The bans are common in international locations throughout the Council of Europe, particularly in these with first-hand expertise of twentieth century totalitarianism corresponding to Nazism focus and concentration booster Communism. Such a memory law also contains banning sure symbols linked to past totalitarian regimes, as well as bans on publishing sure literature. Legal guidelines protecting historical figures prohibit disparaging the memory of national heroes usually reinforce a cult of persona. Turkish Law 5816 ("The Law Concerning Crimes Committed In opposition to Atatürk") (see Atatürk's cult of character) and Heroes and Martyrs Protection Act adopted in China are examples of these types of memory laws.

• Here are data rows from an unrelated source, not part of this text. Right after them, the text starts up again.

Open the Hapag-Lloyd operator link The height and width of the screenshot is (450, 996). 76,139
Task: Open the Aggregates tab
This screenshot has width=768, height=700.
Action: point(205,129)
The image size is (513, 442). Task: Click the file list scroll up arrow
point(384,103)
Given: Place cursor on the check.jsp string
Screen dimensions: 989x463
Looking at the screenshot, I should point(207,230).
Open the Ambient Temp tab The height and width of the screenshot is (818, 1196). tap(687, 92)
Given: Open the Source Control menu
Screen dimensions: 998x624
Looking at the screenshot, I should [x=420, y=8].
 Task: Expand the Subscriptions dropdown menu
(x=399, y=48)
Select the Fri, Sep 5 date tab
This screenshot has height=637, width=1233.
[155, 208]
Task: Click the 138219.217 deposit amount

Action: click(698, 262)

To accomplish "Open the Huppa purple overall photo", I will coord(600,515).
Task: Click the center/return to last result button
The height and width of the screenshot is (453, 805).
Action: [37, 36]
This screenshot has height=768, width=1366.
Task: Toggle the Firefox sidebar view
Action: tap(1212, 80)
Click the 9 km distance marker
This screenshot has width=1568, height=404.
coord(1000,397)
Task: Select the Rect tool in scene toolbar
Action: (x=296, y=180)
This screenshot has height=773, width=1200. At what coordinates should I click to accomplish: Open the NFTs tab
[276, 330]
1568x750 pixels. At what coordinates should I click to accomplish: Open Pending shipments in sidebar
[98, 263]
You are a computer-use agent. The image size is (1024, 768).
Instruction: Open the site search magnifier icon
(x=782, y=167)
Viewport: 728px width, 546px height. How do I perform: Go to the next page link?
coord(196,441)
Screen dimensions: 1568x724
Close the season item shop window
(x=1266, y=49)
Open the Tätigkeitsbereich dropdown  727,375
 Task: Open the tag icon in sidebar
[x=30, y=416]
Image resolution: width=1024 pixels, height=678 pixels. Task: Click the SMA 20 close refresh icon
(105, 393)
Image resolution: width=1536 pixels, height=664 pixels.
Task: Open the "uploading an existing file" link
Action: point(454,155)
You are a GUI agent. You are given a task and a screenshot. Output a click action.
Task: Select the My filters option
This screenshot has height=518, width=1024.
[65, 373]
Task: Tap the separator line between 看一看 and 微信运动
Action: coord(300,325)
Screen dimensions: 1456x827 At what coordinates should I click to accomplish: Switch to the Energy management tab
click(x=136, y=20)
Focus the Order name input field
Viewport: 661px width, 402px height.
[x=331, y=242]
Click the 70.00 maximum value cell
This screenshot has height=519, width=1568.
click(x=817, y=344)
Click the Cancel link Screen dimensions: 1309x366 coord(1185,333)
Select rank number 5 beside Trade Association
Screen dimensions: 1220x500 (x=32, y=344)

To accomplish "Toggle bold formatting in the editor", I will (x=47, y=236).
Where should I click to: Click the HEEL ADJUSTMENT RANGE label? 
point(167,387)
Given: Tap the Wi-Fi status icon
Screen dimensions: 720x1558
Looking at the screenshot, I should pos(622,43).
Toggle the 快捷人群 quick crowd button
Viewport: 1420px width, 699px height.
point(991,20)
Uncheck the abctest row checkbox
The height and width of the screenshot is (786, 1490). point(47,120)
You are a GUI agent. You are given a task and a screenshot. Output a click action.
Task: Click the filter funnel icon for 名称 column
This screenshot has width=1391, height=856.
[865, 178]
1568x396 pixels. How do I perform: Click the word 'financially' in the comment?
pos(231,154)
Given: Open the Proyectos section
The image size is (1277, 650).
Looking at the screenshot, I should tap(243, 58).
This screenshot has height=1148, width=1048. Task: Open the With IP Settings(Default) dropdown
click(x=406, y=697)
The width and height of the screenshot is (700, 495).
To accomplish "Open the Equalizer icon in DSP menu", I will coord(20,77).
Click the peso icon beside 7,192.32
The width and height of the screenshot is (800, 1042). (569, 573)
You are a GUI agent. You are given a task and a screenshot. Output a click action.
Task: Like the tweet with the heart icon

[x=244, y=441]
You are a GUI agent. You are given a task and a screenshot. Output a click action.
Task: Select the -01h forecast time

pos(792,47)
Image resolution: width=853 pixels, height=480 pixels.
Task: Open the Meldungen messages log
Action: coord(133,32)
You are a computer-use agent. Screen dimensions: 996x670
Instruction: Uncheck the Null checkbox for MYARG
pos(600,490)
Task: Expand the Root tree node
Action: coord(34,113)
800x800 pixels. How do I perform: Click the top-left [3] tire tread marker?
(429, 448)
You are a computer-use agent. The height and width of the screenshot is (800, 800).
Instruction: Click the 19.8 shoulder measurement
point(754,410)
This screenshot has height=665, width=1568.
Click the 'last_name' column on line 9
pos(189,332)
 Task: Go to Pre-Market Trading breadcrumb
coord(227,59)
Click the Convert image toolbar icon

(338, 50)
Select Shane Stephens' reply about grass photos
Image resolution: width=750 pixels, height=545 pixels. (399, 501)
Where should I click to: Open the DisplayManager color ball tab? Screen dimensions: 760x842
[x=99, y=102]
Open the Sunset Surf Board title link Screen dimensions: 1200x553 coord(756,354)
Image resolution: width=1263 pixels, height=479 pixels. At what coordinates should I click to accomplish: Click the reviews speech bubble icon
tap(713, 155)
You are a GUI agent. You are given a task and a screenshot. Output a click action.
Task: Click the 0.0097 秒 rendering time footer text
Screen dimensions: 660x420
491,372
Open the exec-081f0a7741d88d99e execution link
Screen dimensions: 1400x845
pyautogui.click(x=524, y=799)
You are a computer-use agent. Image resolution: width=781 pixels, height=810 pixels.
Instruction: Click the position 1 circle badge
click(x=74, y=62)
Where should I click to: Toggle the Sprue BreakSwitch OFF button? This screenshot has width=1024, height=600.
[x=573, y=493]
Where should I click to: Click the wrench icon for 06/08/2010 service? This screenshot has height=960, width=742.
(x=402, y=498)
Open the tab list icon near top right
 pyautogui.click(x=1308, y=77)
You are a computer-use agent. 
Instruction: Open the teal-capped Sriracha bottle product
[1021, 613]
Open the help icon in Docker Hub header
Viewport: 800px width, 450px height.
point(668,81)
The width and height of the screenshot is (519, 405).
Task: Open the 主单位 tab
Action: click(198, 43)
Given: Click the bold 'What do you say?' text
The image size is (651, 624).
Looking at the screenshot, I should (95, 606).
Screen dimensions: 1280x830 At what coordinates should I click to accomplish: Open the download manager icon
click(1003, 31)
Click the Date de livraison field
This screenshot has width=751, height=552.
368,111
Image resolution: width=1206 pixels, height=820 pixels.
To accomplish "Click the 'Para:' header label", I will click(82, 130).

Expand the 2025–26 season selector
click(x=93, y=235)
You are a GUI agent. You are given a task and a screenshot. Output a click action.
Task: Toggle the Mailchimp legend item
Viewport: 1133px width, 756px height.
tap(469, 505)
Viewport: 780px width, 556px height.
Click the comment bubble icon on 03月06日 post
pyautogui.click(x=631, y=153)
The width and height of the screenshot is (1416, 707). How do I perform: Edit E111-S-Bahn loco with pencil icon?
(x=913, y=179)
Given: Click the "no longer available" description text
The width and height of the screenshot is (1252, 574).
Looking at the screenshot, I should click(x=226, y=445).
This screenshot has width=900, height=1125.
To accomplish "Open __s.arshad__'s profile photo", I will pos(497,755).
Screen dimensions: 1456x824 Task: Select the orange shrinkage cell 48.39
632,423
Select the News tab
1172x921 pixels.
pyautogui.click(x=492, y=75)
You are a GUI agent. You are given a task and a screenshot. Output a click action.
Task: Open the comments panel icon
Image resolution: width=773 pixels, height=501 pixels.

These memory legal guidelines are punitive legal guidelines which prohibit the expression of historic narratives that diverge from, challenge or nuance the official interpretation of the previous. Such norms usually include a criminal sanction for difficult official accounts of the past or for circulating competing interpretations. Laws prohibiting insult to the state and nation are devised to protect the state or nation from forms of insult, together with "historic insult".